> Records to process
■ ■ ■ ■

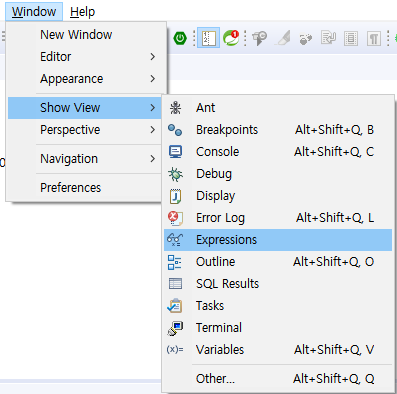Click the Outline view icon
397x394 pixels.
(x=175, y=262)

■ ■ ■ ■

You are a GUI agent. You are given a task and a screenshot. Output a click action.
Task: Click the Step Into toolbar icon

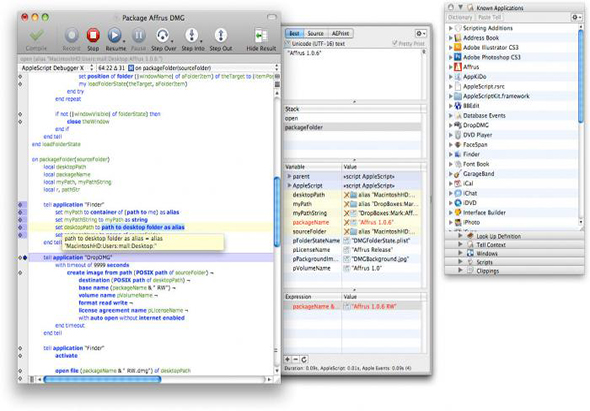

■ ■ ■ ■

Output the material above exactly, but only from the line that carries "You are a GUI" through the line that carries "Task: Click the Step Into toolbar icon".

You are a GUI agent. You are given a task and a screenshot. Output a click action.
Task: Click the Step Into toolbar icon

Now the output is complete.